作業内容:
[1] 猪苗代湖と野口英世記念館の紀行文によると、猪苗代湖の別名は何ですか。
[2] 猪苗代湖と野口英世記念館の紀行文から、「猪苗代湖は福島県の中央に位置」で始まり「財団から贈呈されたものです。」まで続く部分を、一字も変えずに抜き出してください。
[3] 猪苗代湖と野口英世記念館の紀行文を、最後の文の後から書き継いでください。
─── 本文 ───
会津若松をあとにバスは、猪苗代湖へと向かいます。ここでイルカの形をした各地の大きな湖でよくみかけるタイプの遊覧船で猪苗代湖の湖上遊覧をします。遊覧時間は約40分ほどだったと思います。
猪苗代湖は福島県の中央に位置する東北地方で最大の湖で、全国でも4番目の広さがあります。晴れた日には磐梯山の姿をくっきり映し出すことから別名を『天鏡湖』といい、冬にはハクチョウが飛来します。この日は風があり曇りがちながら、湖上から磐梯山(1849m)を仰ぎ見るこどができました。この磐梯山は南側が『表磐梯』、北側が『裏磐梯』と呼ばれます。かつては富士山のような美しい姿をしていましたが、幾度かの大爆発により山体が崩壊し周囲が陥没したり河川をせき止めたりして、猪苗代湖やこのあとに行く、五色沼をはじめ大小さまざまな湖が作られました。こうして山を眺めていると自然と福島県民謡の『会津磐梯山』のメロディーが浮かんできます。
湖から上がって程なくで『野口英世記念館』に到着です。周知のとおり現行1000円札の肖像画にもなっている野口英世は世界的な細菌学者で、明治9年(1876)にここ猪苗代湖のほとりの村で生まれました。『生家』というのが残っており、博士が、1歳6カ月のとき母親の『シカ』が洗い物をしている最中に、誤って囲炉裏に落ちて左手の5本の指がくっついたままになるという大火傷を負いました。これは誰しもが知っている野口英世の伝記の有名なエピソードのひとつで小学校にいくようになると、くっついた左手のことで『てんぼう』といわれいじめにあいました。この負傷により農作業には不向きなため母のシカに学問によって生計をたてるように薦められたといわれています。
のちに左手は障害を嘆く野口英世に同情した教師や同級生などの募金活動により手術費用が集まり、会津若松の医師『渡辺鼎』のもとで手術を受け、不自由ながらも左手の指が使えるようになりました。医師をめざすきっかけはこの手術にあったといわれています。その後、アメリカに渡り主としてロックフェラー医学研究所で研究に従事し、医学博士となり、昭和3年(1928)5月アフリカのガーナで黄熱病の研究中に自らも罹患し、51歳で亡くなりました。 記念館にある野口英世の『胸像』はロックフェラー財団から贈呈されたものです。
─── 元データ ───
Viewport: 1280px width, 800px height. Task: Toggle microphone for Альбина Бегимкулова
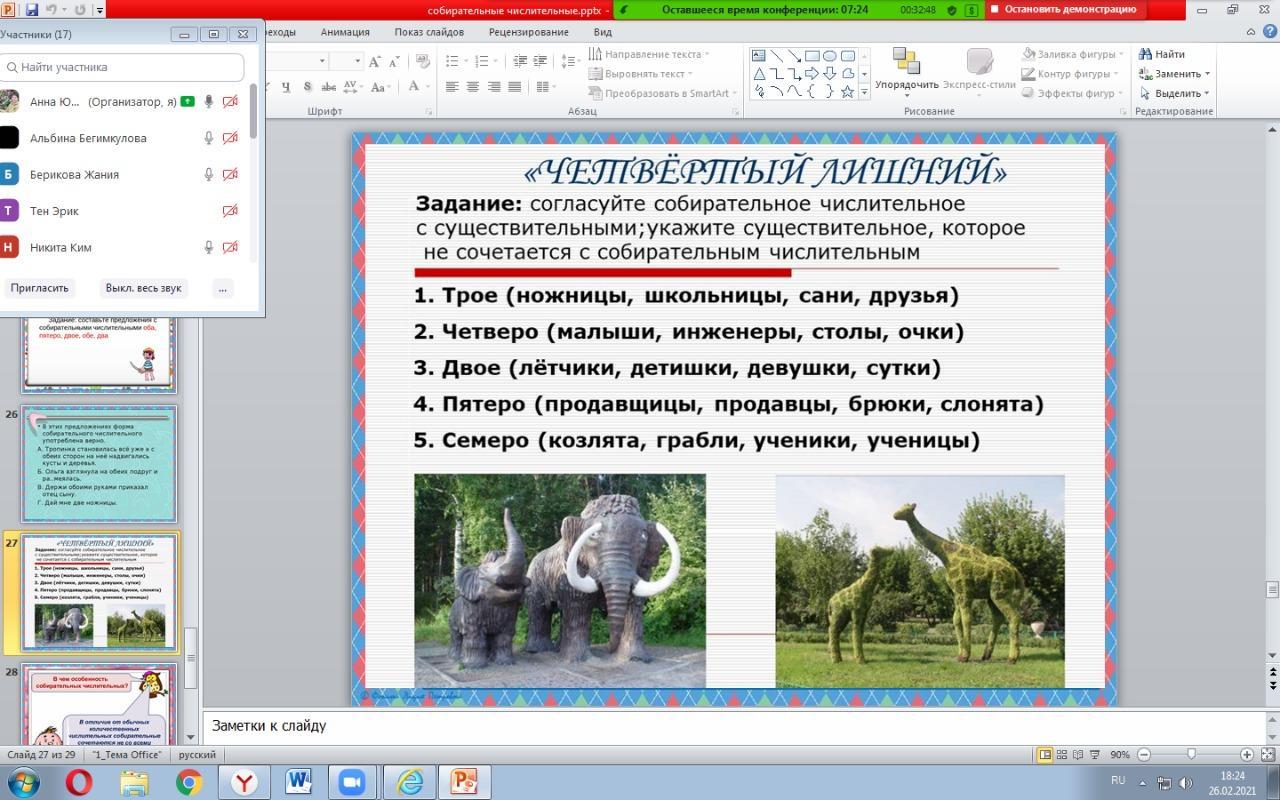click(x=209, y=138)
───
出力一覧:
[1] 天鏡湖

[2]
猪苗代湖は福島県の中央に位置する東北地方で最大の湖で、全国でも4番目の広さがあります。晴れた日には磐梯山の姿をくっきり映し出すことから別名を『天鏡湖』といい、冬にはハクチョウが飛来します。この日は風があり曇りがちながら、湖上から磐梯山(1849m)を仰ぎ見るこどができました。この磐梯山は南側が『表磐梯』、北側が『裏磐梯』と呼ばれます。かつては富士山のような美しい姿をしていましたが、幾度かの大爆発により山体が崩壊し周囲が陥没したり河川をせき止めたりして、猪苗代湖やこのあとに行く、五色沼をはじめ大小さまざまな湖が作られました。こうして山を眺めていると自然と福島県民謡の『会津磐梯山』のメロディーが浮かんできます。
湖から上がって程なくで『野口英世記念館』に到着です。周知のとおり現行1000円札の肖像画にもなっている野口英世は世界的な細菌学者で、明治9年(1876)にここ猪苗代湖のほとりの村で生まれました。『生家』というのが残っており、博士が、1歳6カ月のとき母親の『シカ』が洗い物をしている最中に、誤って囲炉裏に落ちて左手の5本の指がくっついたままになるという大火傷を負いました。これは誰しもが知っている野口英世の伝記の有名なエピソードのひとつで小学校にいくようになると、くっついた左手のことで『てんぼう』といわれいじめにあいました。この負傷により農作業には不向きなため母のシカに学問によって生計をたてるように薦められたといわれています。
のちに左手は障害を嘆く野口英世に同情した教師や同級生などの募金活動により手術費用が集まり、会津若松の医師『渡辺鼎』のもとで手術を受け、不自由ながらも左手の指が使えるようになりました。医師をめざすきっかけはこの手術にあったといわれています。その後、アメリカに渡り主としてロックフェラー医学研究所で研究に従事し、医学博士となり、昭和3年(1928)5月アフリカのガーナで黄熱病の研究中に自らも罹患し、51歳で亡くなりました。 記念館にある野口英世の『胸像』はロックフェラー財団から贈呈されたものです。

[3]
記念館をあとにバスは裏磐梯の磐梯高原へとすすみます。ここでは観光名所の『五色沼』に立ち寄りました。ここには徒歩1時間ほどの探勝路があり気ままに散策したいところでしたが定期観光バス利用ということもあり五色沼では最大の『毘沙門沼』だけの散策になりました。エメラルドグリーンの湖面と磐梯山の景観が美しいところです。バスはスカイラインを通って浄土平へ進みます。途中、磐梯吾妻レークラインの最高地点997メートルは『三湖パラダイス』と呼ばれ『秋元湖』『小野川湖』『桧原湖』の3つの湖を見渡せます。ただしバスは減速するだけで停まってくれないので窮屈な写真しか撮れませんでした。この地方はたびたび豪雨被害に襲われている地域で、この年の8月の豪雨被害で落下した大倉川橋は片側通行になっていました。このとき数台の車が巻き込まれたとの事です。
『浄土平』は磐梯吾妻スカイライン最大の見所で、標高は1600メートルで荒涼とした景観です。ここでは徒歩10分ほどで死火山の『吾妻小富士』に登れます。合計40分ほどでアリ地獄のような噴火口のふちに沿ってあるくことができます。こうして17時すぎに福島駅到着にて定期観光バスの旅は終わりを告げました。(つづく)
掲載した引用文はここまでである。